なぜ田中裕太郎杉並区議は暴行犯を警察に引き渡さなかったのか?

まあ前回の続きの話です。
田中裕太郎・東京杉並区議が、共産党区議候補の運動員に全治2週間の暴行を負わされたという件。
田中氏は告訴を検討しているといい、近日中に証拠の動画も発表すると打ち明けたことは前回の記事で紹介しました。
しかしまあ何で、動画まで証拠を持っているのならそれを永福町駅前の交番に提出して暴行犯をしょっ引かなかったのかという疑念については、これも前回の記事で書きました。

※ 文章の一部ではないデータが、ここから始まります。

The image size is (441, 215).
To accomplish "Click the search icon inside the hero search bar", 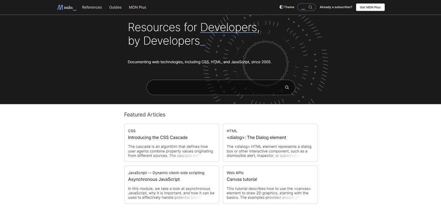I will pyautogui.click(x=287, y=87).
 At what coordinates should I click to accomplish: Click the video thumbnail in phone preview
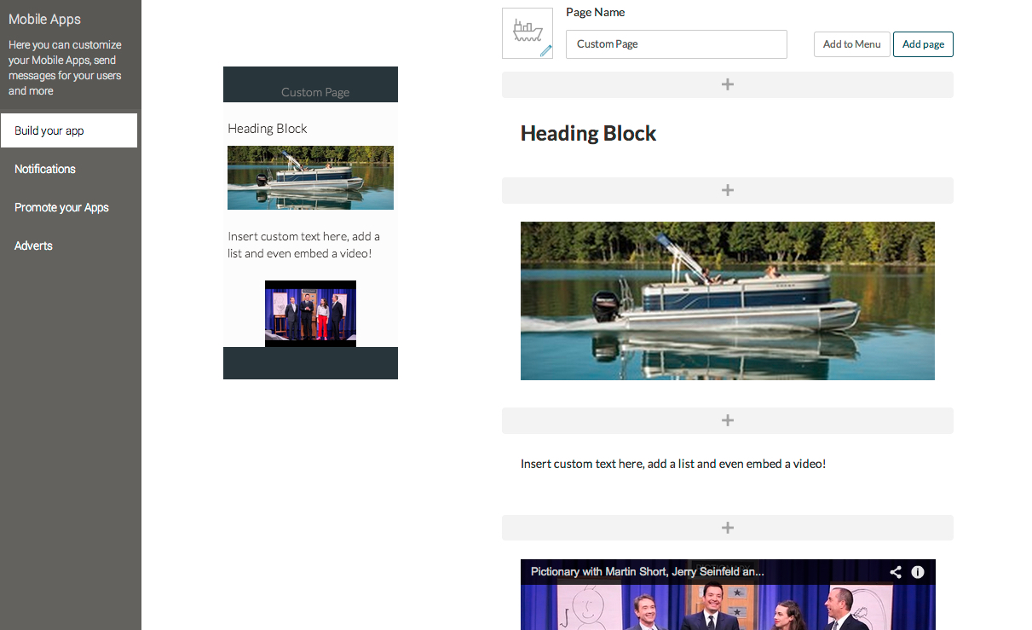(x=310, y=313)
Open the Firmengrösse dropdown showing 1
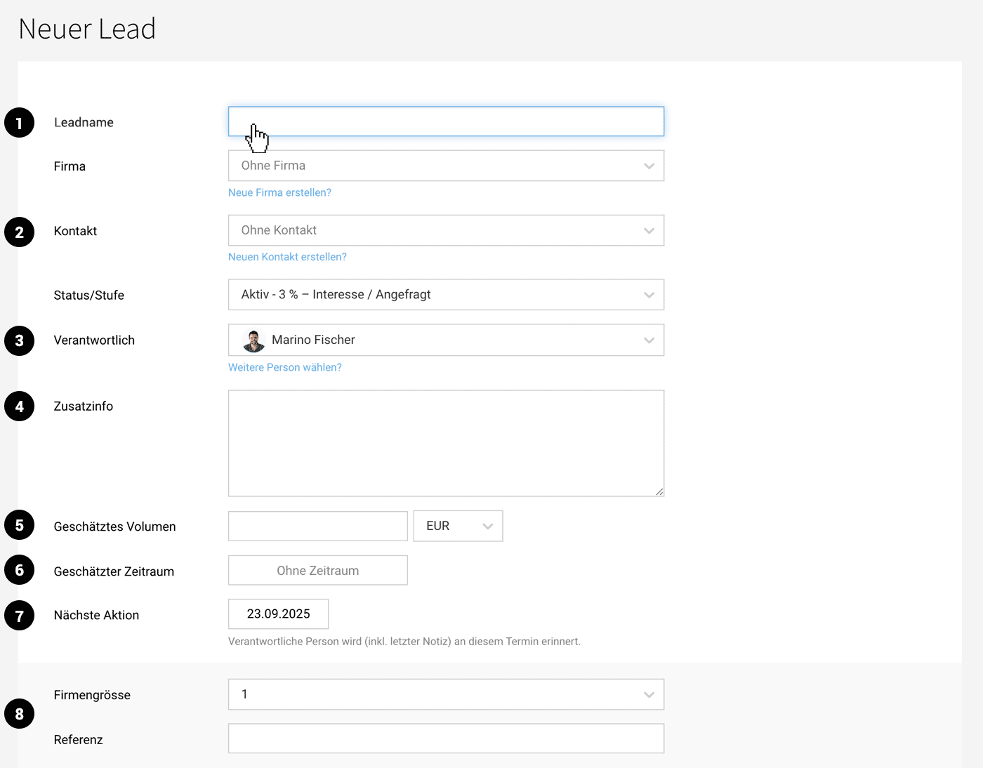 click(446, 694)
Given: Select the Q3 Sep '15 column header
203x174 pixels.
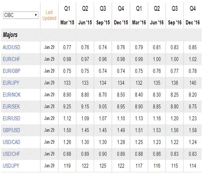Looking at the screenshot, I should pos(103,16).
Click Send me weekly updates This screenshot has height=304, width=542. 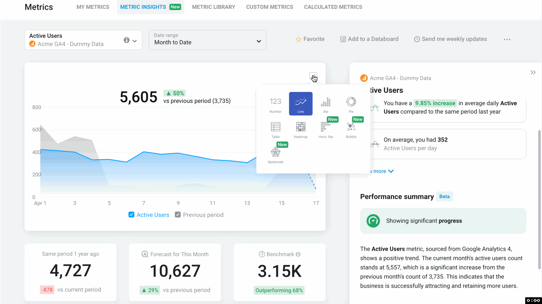coord(450,39)
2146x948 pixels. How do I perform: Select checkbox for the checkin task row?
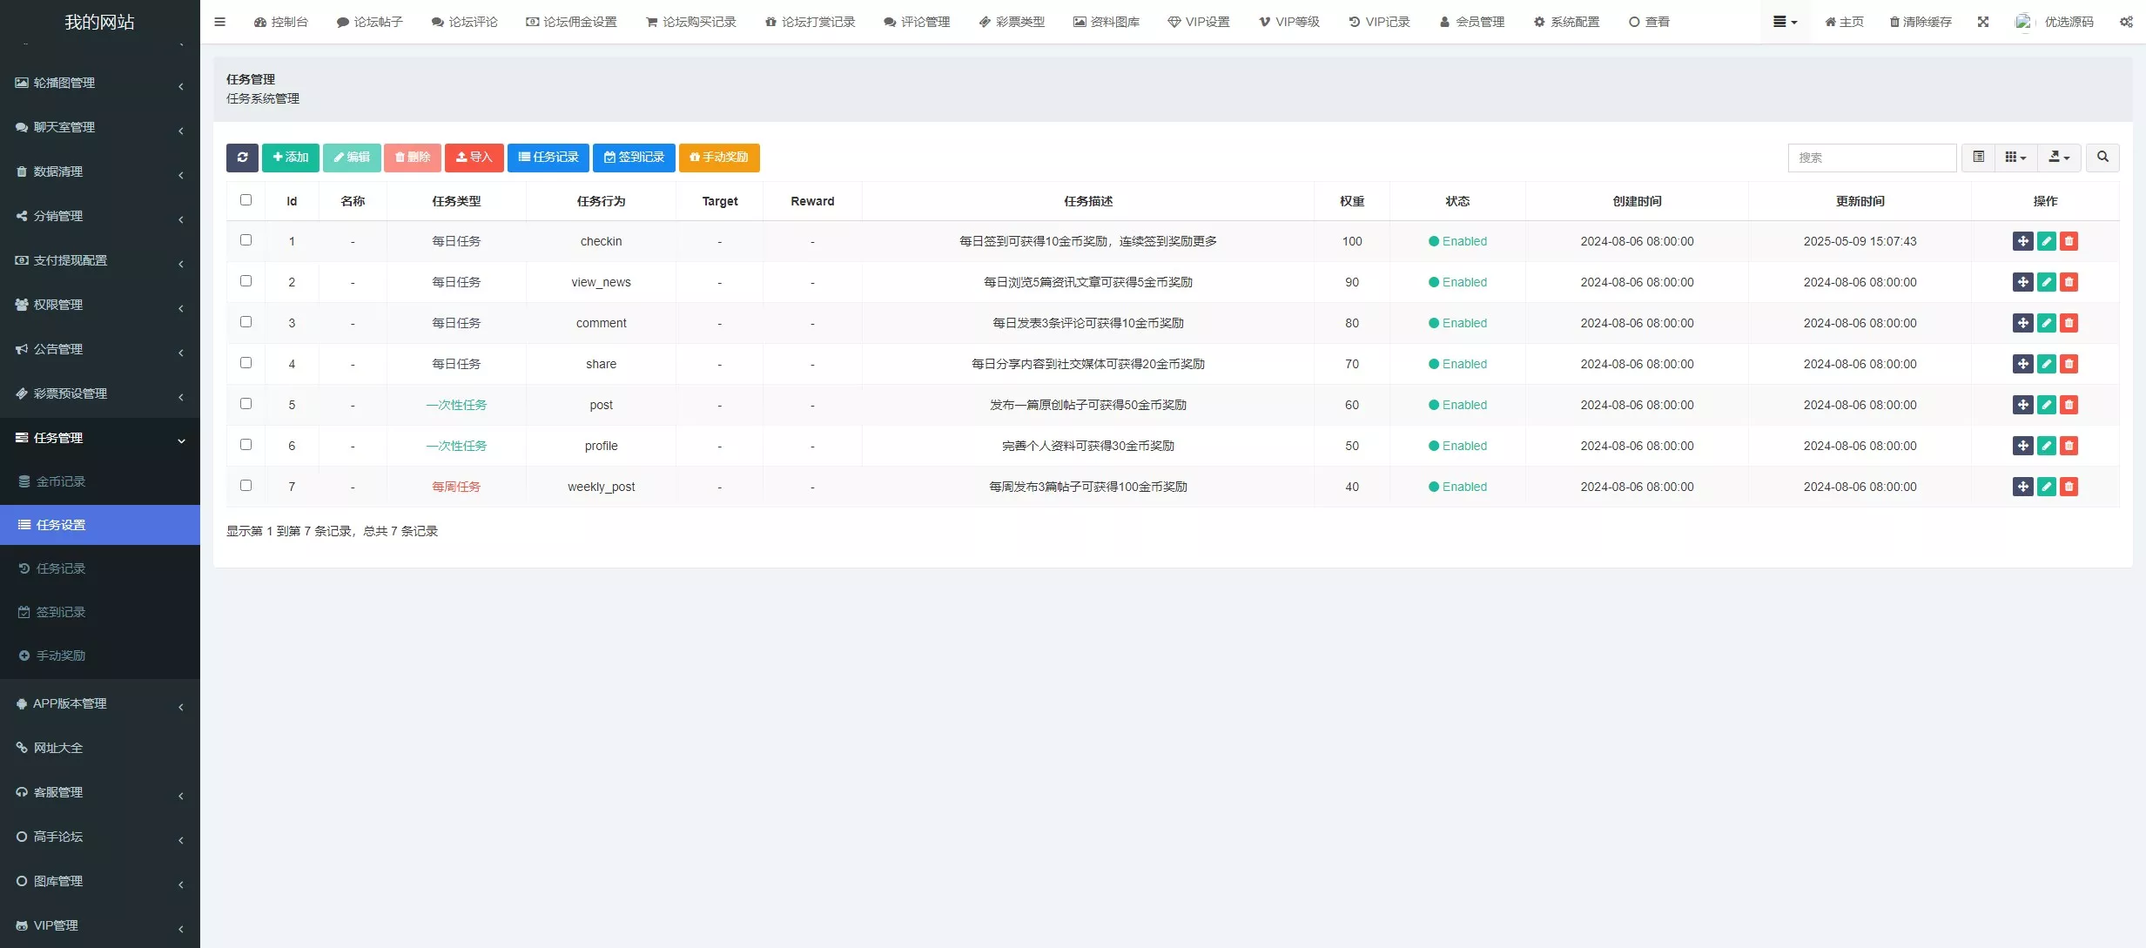246,240
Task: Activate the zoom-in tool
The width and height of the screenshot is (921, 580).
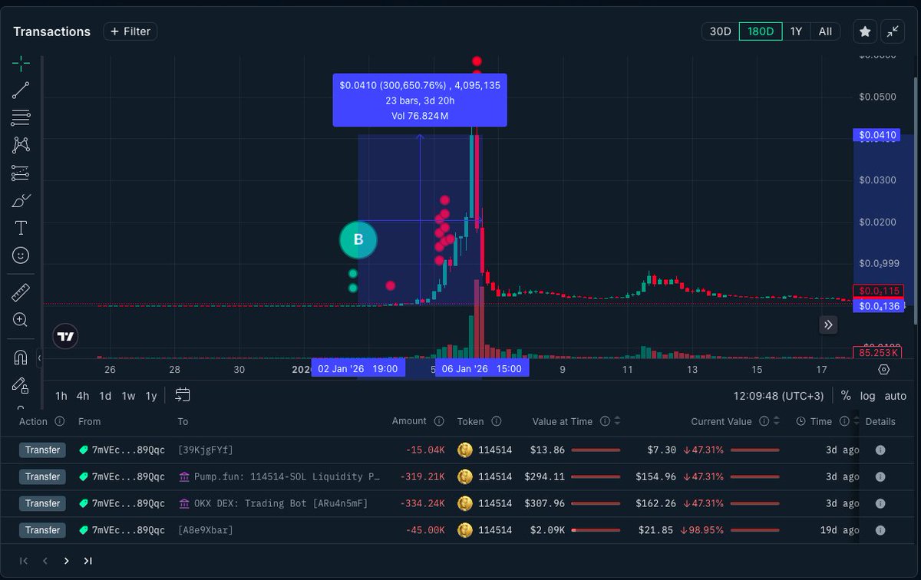Action: [x=21, y=320]
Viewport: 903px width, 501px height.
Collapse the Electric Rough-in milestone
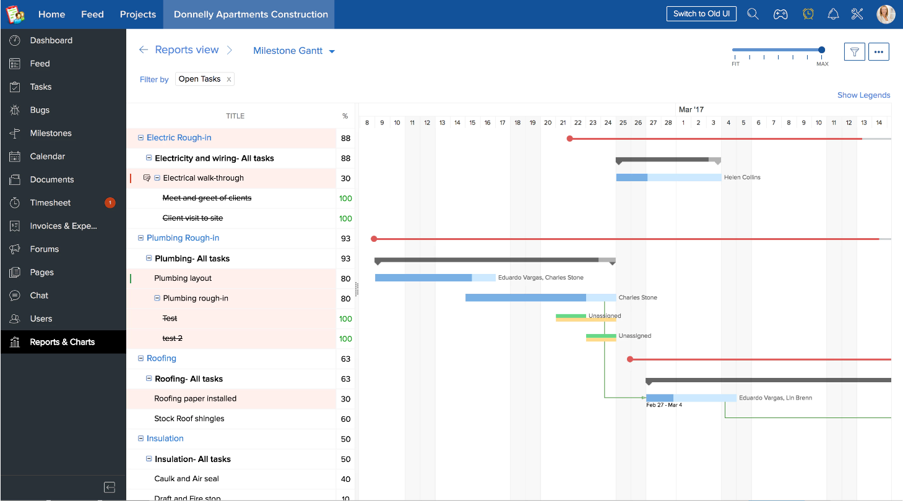point(140,138)
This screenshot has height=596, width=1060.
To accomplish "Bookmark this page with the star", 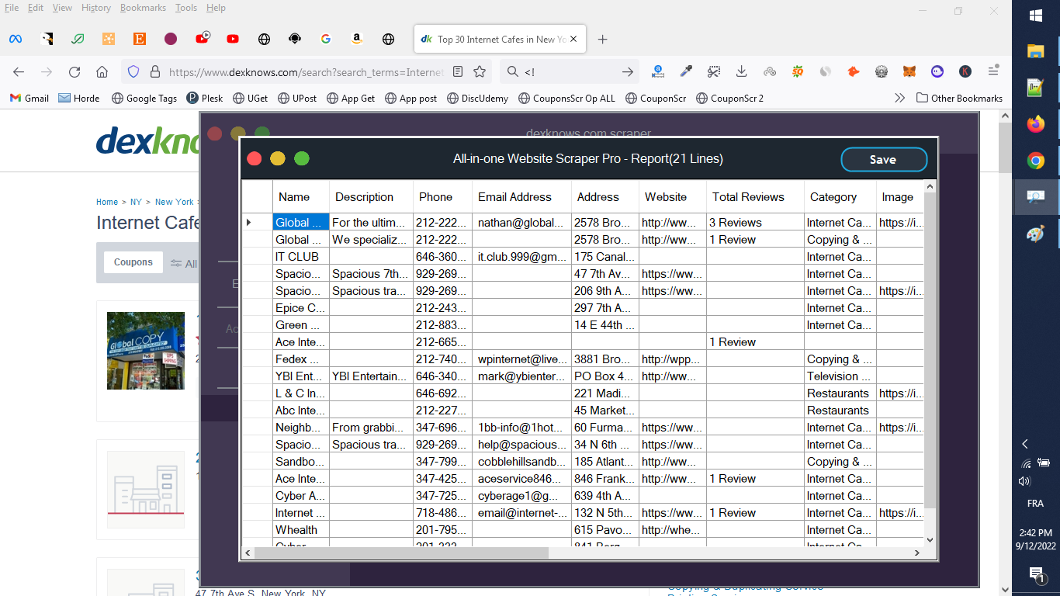I will tap(481, 71).
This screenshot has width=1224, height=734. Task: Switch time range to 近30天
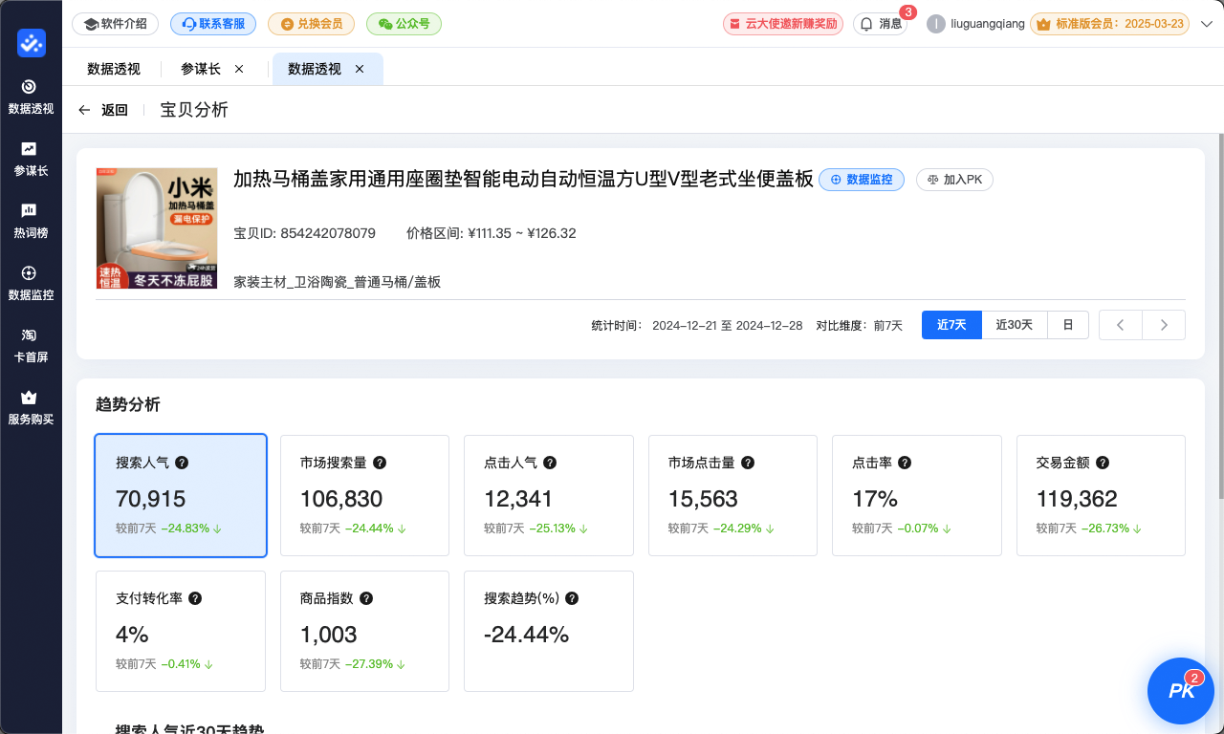(1014, 325)
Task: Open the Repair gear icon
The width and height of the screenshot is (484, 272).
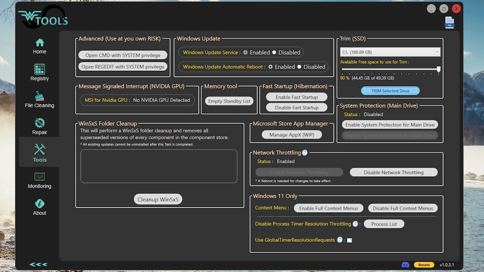Action: coord(39,123)
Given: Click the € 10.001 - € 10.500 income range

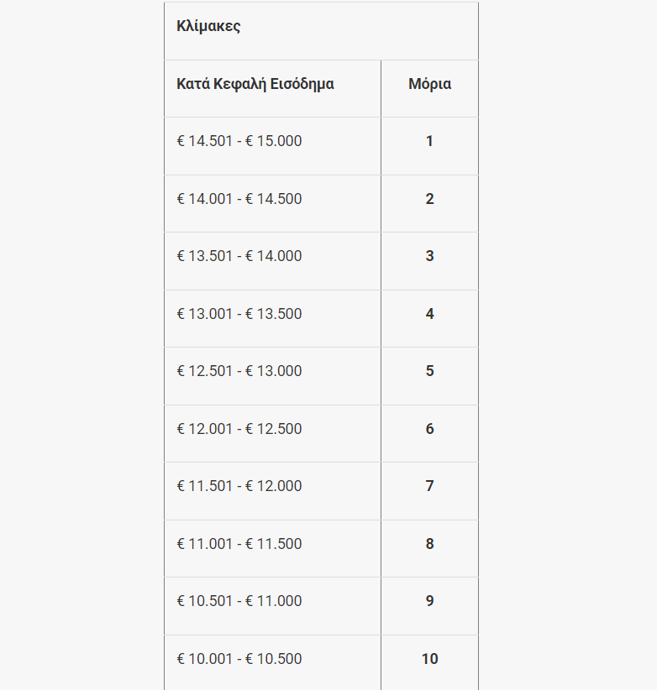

今回紹介したいのは、今回の田中氏とは逆のケースの話です。
逆とは、日本共産党の議員が演説中に暴行を受けた件。
昨年、共産党の愛知県豊橋市議が演説中、仲谷天翔という大学生(当時)に暴行を受けた事件がニュースで流れました。
そのネットニュースのまとめ記事(元記事は毎日新聞)がこちら。
本文を引用しますと以下の通り。

演説中の斎藤啓(ひろむ)・愛知県豊橋市議(46)を殴るなどしたとして、県警豊橋署は20日、同県田原市西神戸町大辻、大学生、仲谷天翔(たかと)容疑者(22)を暴行容疑で現行犯逮捕した。斎藤市議は共産党市議団団長。けがはなかった。
逮捕容疑は20日午後5時55分ごろ、豊橋市広小路の歩道上で演説をしていた斎藤市議の頬を拳で1回殴り、さらに頬を引っかいたとしている。
豊橋署によると、斎藤市議がその場で仲谷容疑者を取り押さえ、通行人の通報で駆け付けた同署員に引き渡した。仲谷容疑者は「引っかいたことは認めるが、殴ってはいない」と容疑を一部否認し、「市議の主義主張が気に入らなかった」と供述している。
斎藤市議によると、財務事務次官のセクハラ疑惑や安倍政権を批判する演説をしていたところ、仲谷容疑者が大声を上げ、路上に設置していた共産党の立て看板を蹴り始めた。斎藤市議がやめるよう忠告しても無視されたため、制止しようとしたところ殴られた。【式守克史】


仲谷天翔は斎藤市議に拳で殴る、頬を引っかくという暴行を働いた。
仲谷はその場で斎藤市議に取り押さえられ、警察に引き渡されたという。
まあ一般市民から見れば、斎藤市議の対応はベストだったんじゃないですかね。
暴行を働くようなふざけた犯罪者は、いち早く警察に捕まえてもらうのが一番でしょう。

今回の田中杉並区議は、それをやらなかったというのがすんげー個人的に引っかかるのよ。
全治2週間(病院で診断書をもらったらしい)のけがを負わされて、自分の力では取り押さえることはできなかったかもしれないけど、大声を上げて加勢を求めることはできたでしょう。
騒ぎになれば永福町駅前交番の警官も、異変を察して駆けつけたでしょうね。
そうなりゃ田中区議に暴行を働いた共産党運動員はその場で現行犯逮捕され、翌日の新聞には実名で報道され、共産党サイドに大きなダメージを与えることができたでしょう。

なぜそれを田中区議がやらなかったか。
それがこちとらとしては不思議でたまらんのですわ。
加えて田中区議は、動画の証拠まで押さえているというのだからよけいにね。


あ、あと田中区議が負った「全治2週間のけが」ね。
これ、どれくらいのけがなのかピンと来ない人も多いと思う。
私は5年ほど前に全治3週間のけがを負ったことがある。
具体的には、ある自動車の後部座席に乗る際、自分の左手が助手席のドアにはさまれてしまい、病院に直行したというね。
その診察で打撲と診断され、3週間分の張り薬を処方してもらった。
左手はそりゃ痛かったが全く動かないということはなく、パソコン仕事も従来と同じように両手打ちで過ごした。
利き手とは逆の手の負傷ということもあったが、特に日常生活への支障はなかった。
左手の痛みは10日間ほどで引いたかな。

で、今回、田中区議の負傷は診断書によると全治2週間。
私が自動車のドアにはさまれたケガよりは確実に軽いことになる。
まあ暴行という犯罪は、けがの軽い重いという問題じゃないけどね。
先に書いた豊橋の斎藤市議も、けががあったわけじゃないし。
手を出したという事実自体が重いわけで。
てことで、田中区議には今からでも警察に証拠の動画を提出することをお勧めします。